Scoop is Woody Allen's second film with Scarlett Johansson, and it's a combo rom-com/murder mystery. It's also a nice little tribute to magic, something Allen has apparently had an interest in for quite some time. Oh eyah, and there's some supernatural elements too.
The story concerns the awkward but beautiful American journalism student Sondra,who is studying in England,and through some odd circumstances, comes into contact with the spirit of a recently deceased journalist. He gives her details about a scoop concerning a rash of serial killings, and his new information (if correct) could really blow the whole thign wide open and bring her much acclaim.

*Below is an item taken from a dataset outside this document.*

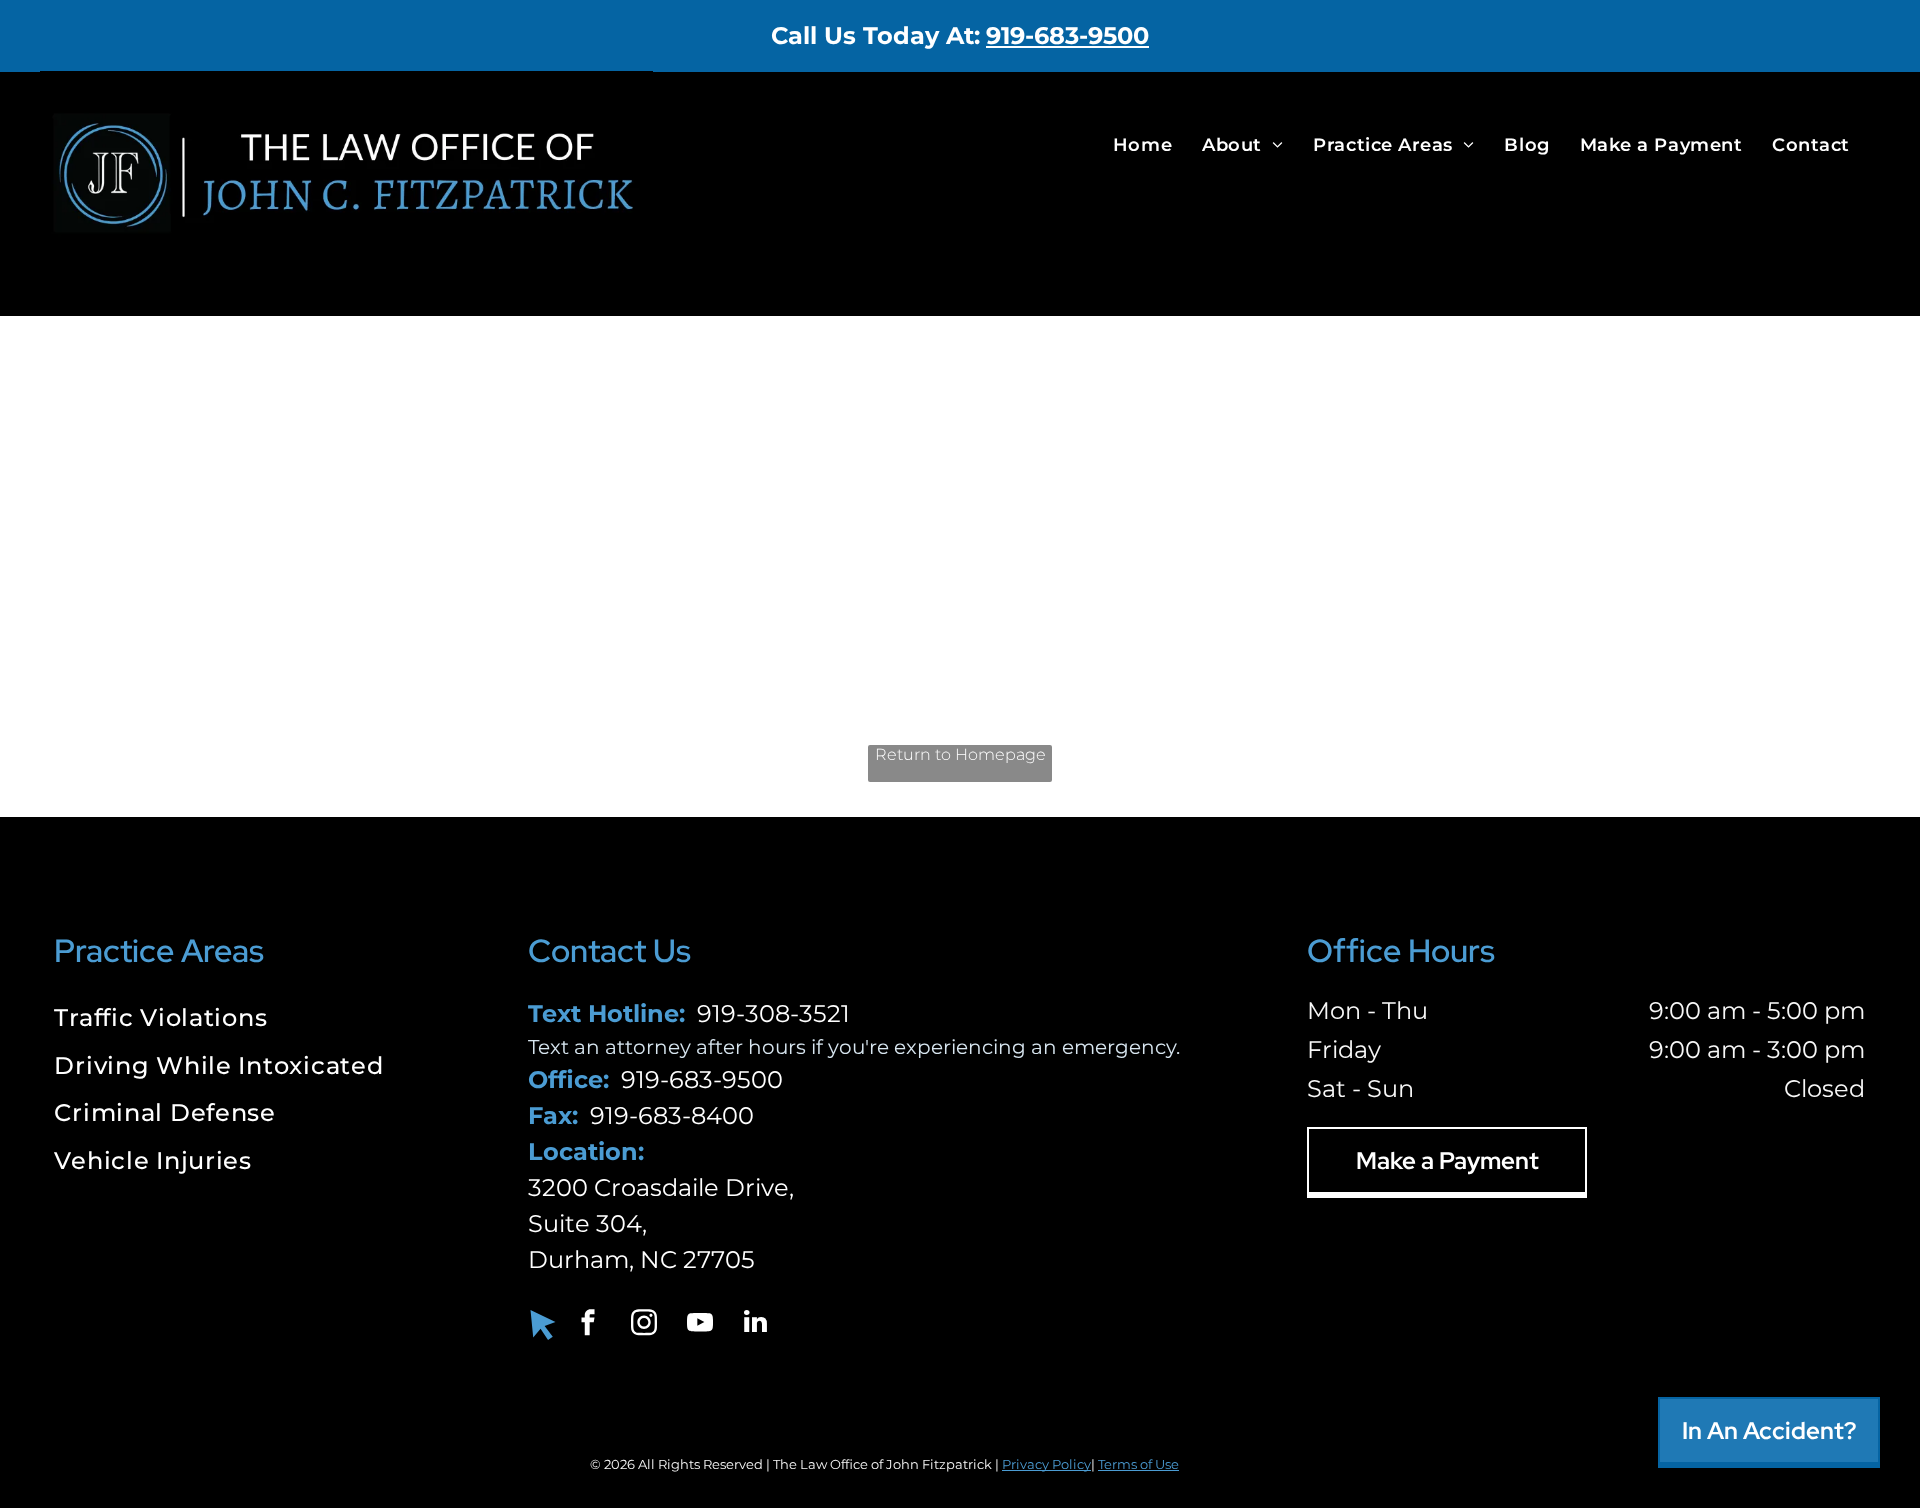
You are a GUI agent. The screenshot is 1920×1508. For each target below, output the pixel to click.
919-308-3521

Intrigued, Sondra enlists the help of a fellow American, a third rate magician named Sid aka The Great Splendini, to see if the dead journalist's lead, a super wealthy high society playboy really is true.
While investing their possible suspect, the usual stuff of drama and comedy, like falling in love happens, creating a complex mess of lies, shenanigans, and fun. I will admit that the film isn't all that original where the muder mystery is cincerned, and it pretty much ends how you think it will, but I didn't really mind it so much, because I found it very entertaining to watch Allen and Johansson go through the motions of playing detectives.
It comes off, and I mean this with the highest amount of respect and sincerity, like a neurotic cross between Scooby Doo and typical Woody Allen. The film is very light and not really all that significant, but it's quote entertaining, very fun, and well played.
Allen is typical Allen, and, even though he's no longer groundbreaking with his schtick, he's still endearing. Johansson is fun and plucky as Sondra, and I can see why she's been somewhat of a potential muse for Allen over the past decade. Huge Jackman is quite good as the suave playboy Peter, but for me, I really enjoyed seeing Ian McShane as the deceased journalist Joe Strombel. His interactions in the afterlife are a joy, and it's just fun seeing him trade banter with a writer like Woody.
This is a nice little romp, but it's best looked at as a lazy afternoon watch sort of thing. It would probably help if you're a diehard of someone in the cast too. Being that I am, I found the film rather agreeable, even though I wouldn't have minded something more substantial. It's got good classical music typical of Woody's films, a few sequences that are, cinematically speaking, not bad, and of course Woody's typical humor and charm.
All in all, it's okay, but like I said, you probably should only see this if you're really a completist or a die hard.